◆ Try it ◆
Below are the records; copy exactly the lines from the first through the one containing "You are a GUI", both included, and leave out the pictures.

Material for this task Block Start

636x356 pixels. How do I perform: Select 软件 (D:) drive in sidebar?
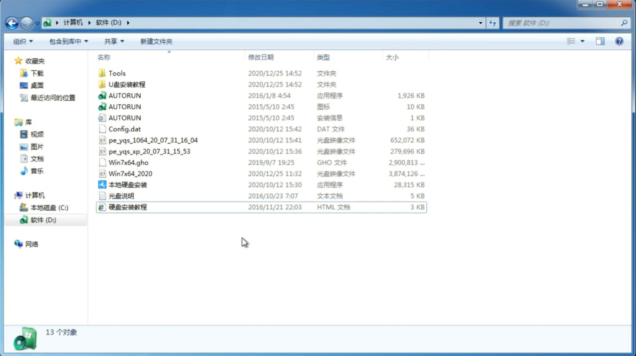click(43, 220)
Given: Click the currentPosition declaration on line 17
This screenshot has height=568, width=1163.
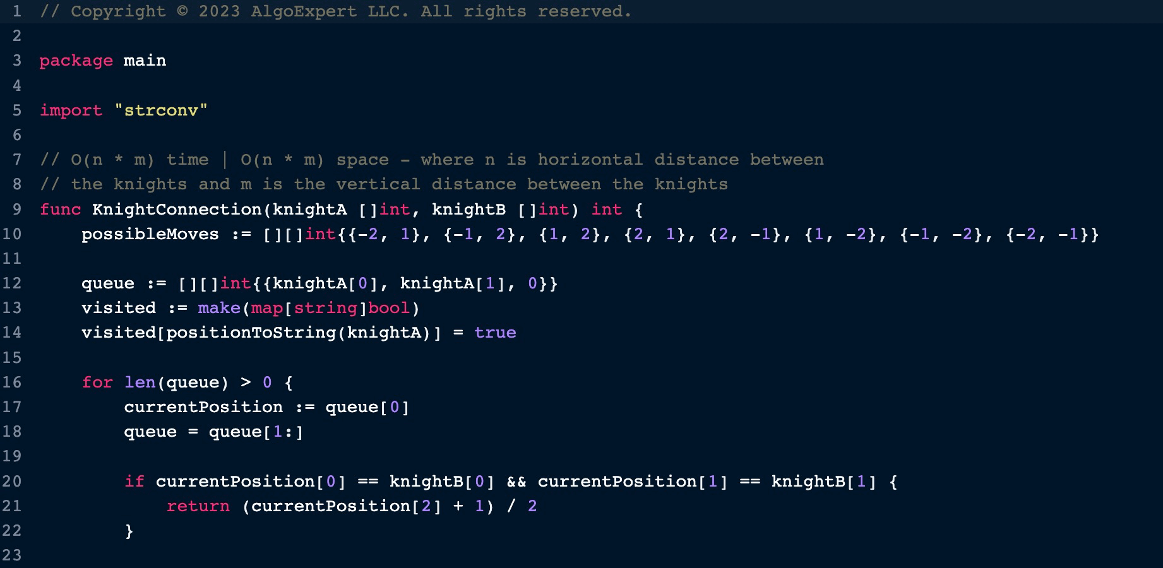Looking at the screenshot, I should point(203,407).
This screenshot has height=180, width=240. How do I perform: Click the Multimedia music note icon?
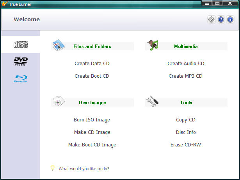[x=153, y=45]
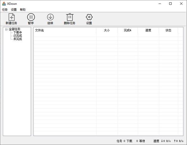Click the Delete Task (删除任务) trash icon
Image resolution: width=187 pixels, height=145 pixels.
point(70,17)
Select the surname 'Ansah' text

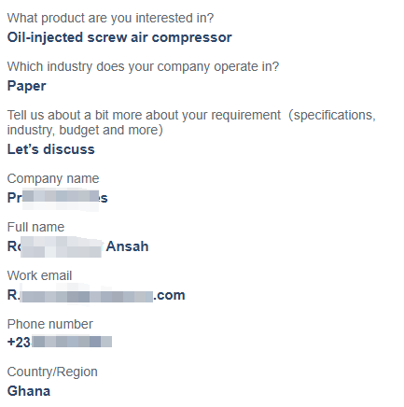click(127, 246)
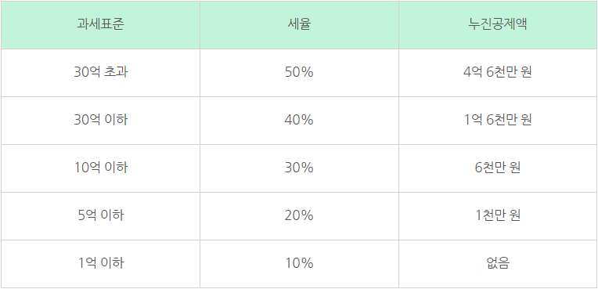Click the percent sign in the 50% cell
The height and width of the screenshot is (289, 598).
(308, 73)
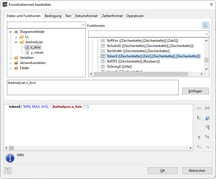Confirm the dialog with OK
Screen dimensions: 216x179
[x=163, y=171]
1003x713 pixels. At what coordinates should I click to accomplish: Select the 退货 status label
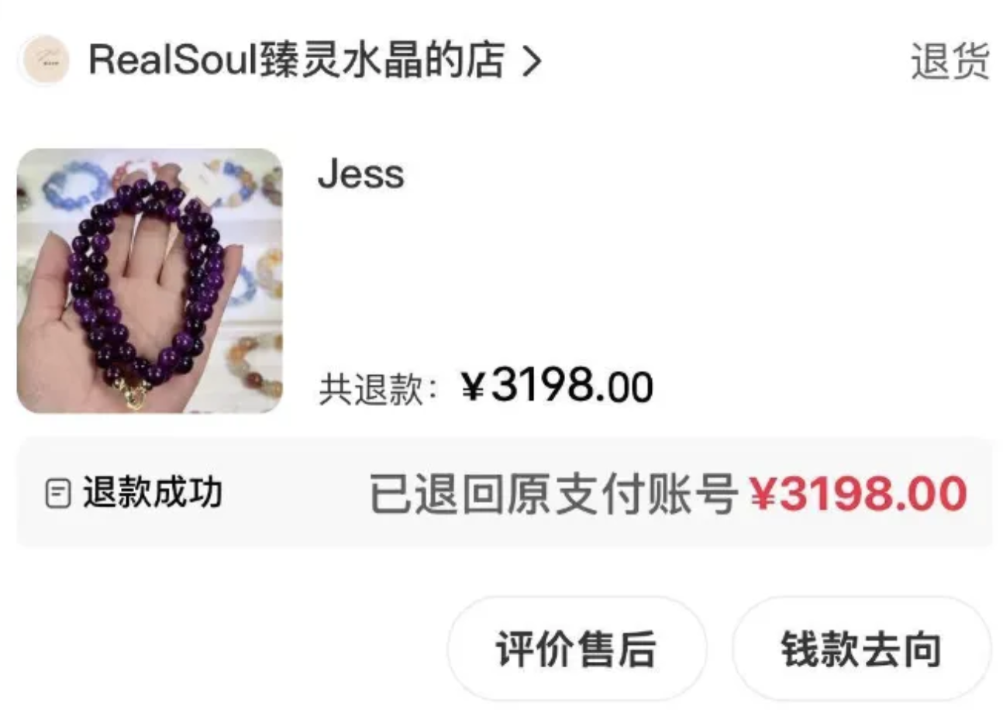[950, 61]
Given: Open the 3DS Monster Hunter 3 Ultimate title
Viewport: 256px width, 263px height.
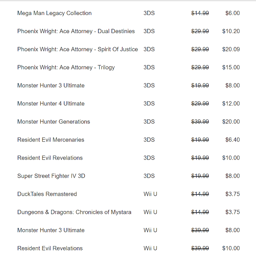Looking at the screenshot, I should coord(51,85).
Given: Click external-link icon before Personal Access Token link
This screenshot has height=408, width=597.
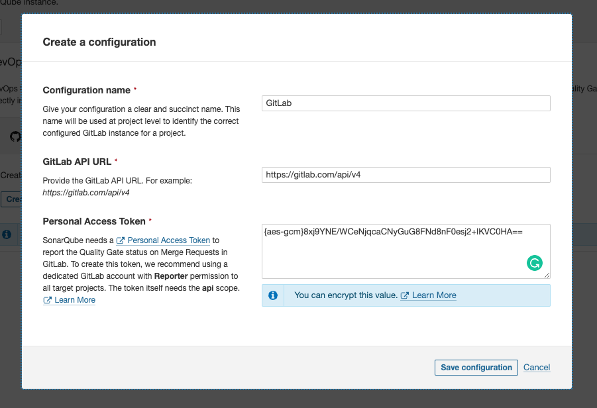Looking at the screenshot, I should [x=121, y=240].
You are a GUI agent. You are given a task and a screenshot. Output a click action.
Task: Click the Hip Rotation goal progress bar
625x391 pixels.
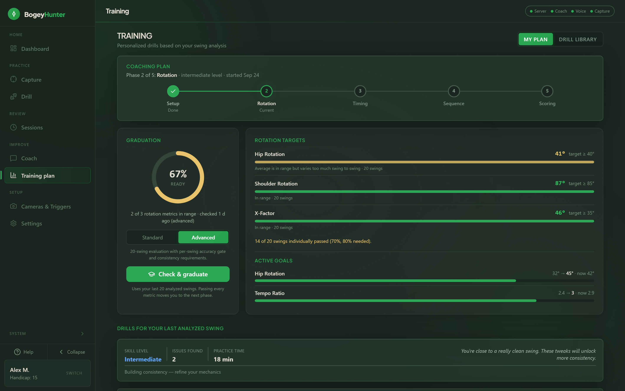pos(424,281)
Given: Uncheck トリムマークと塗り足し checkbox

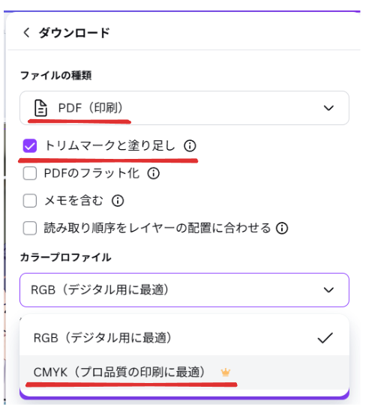Looking at the screenshot, I should (30, 145).
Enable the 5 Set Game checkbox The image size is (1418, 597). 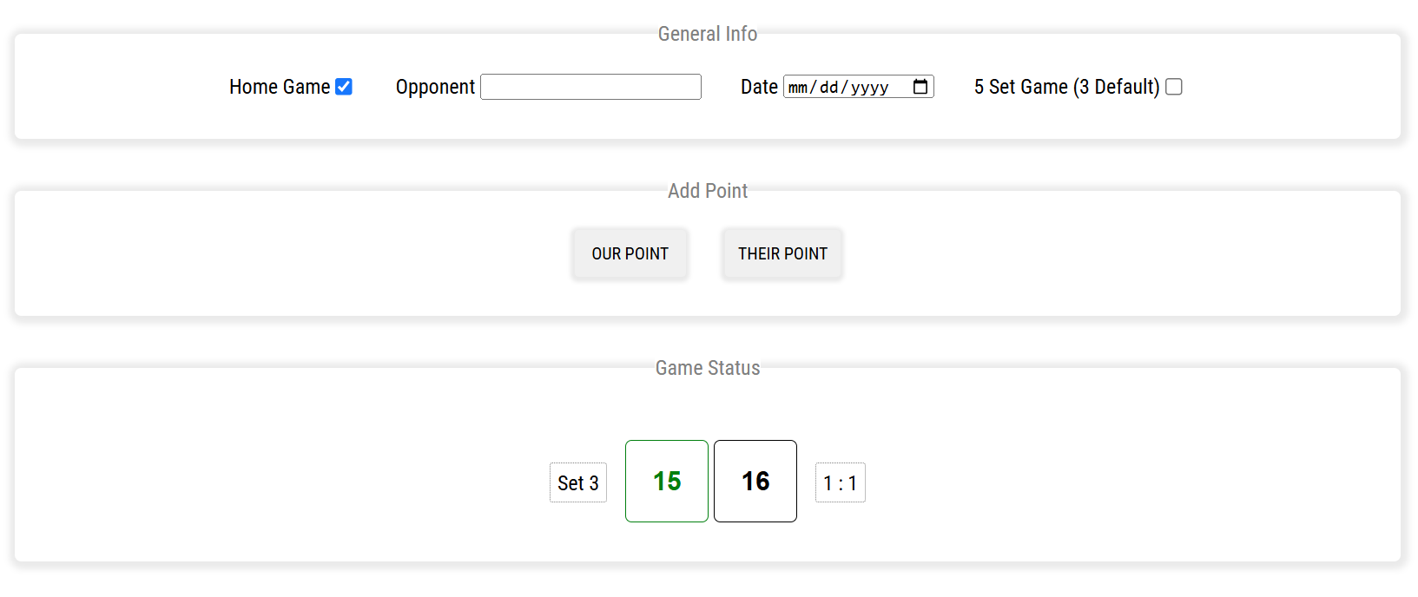(x=1174, y=87)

Material for this task Block End

◆ Solution to the exercise ◆
636x356 pixels. How do I perform: Select 软件 (D:) drive in sidebar?
click(43, 220)
Given: Click the currentPosition declaration on line 17
This screenshot has height=568, width=1163.
Looking at the screenshot, I should point(203,407).
This screenshot has height=180, width=240. How do I perform: Click the Multimedia music note icon?
[x=153, y=45]
Click the Delete Task (删除任务) trash icon
Image resolution: width=187 pixels, height=145 pixels.
point(70,17)
Select the surname 'Ansah' text

click(127, 246)
Click the percent sign in the 50% cell
The height and width of the screenshot is (289, 598).
(308, 73)
Confirm the dialog with OK
Screen dimensions: 216x179
[x=163, y=171]
1003x713 pixels. At what coordinates should I click to accomplish: Select the 退货 status label
[950, 61]
Given: Open the 3DS Monster Hunter 3 Ultimate title
Viewport: 256px width, 263px height.
Looking at the screenshot, I should coord(51,85).
Given: Click external-link icon before Personal Access Token link
This screenshot has height=408, width=597.
Looking at the screenshot, I should [x=121, y=240].
You are a GUI agent. You are given a task and a screenshot. Output a click action.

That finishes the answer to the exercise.